## Task input
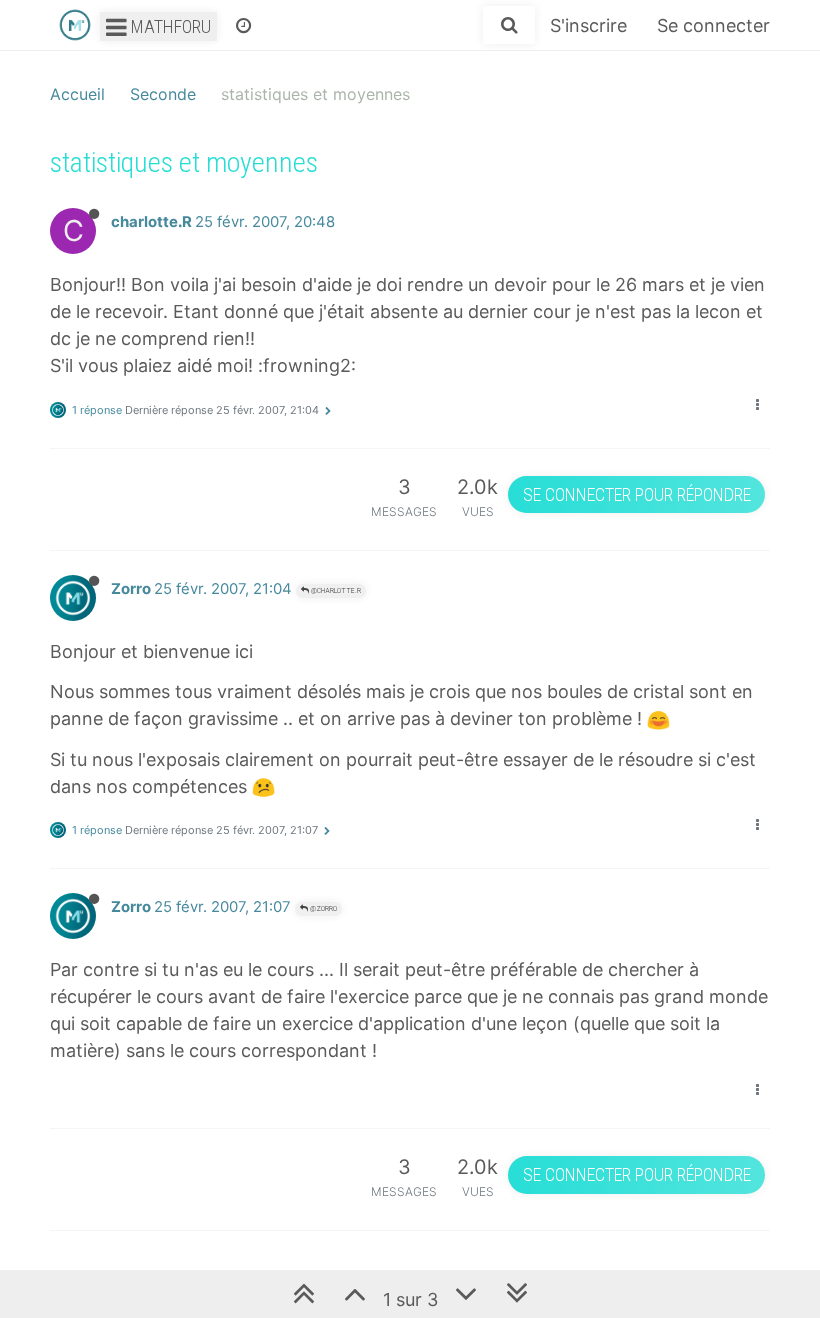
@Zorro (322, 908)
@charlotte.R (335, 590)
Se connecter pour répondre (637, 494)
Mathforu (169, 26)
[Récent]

## Activity
What you give back must be the data above, reproduced exactly and free of pictures.

## Exercise output
@Zorro (322, 908)
@charlotte.R (335, 590)
Se connecter pour répondre (637, 494)
Mathforu (169, 26)
[Récent]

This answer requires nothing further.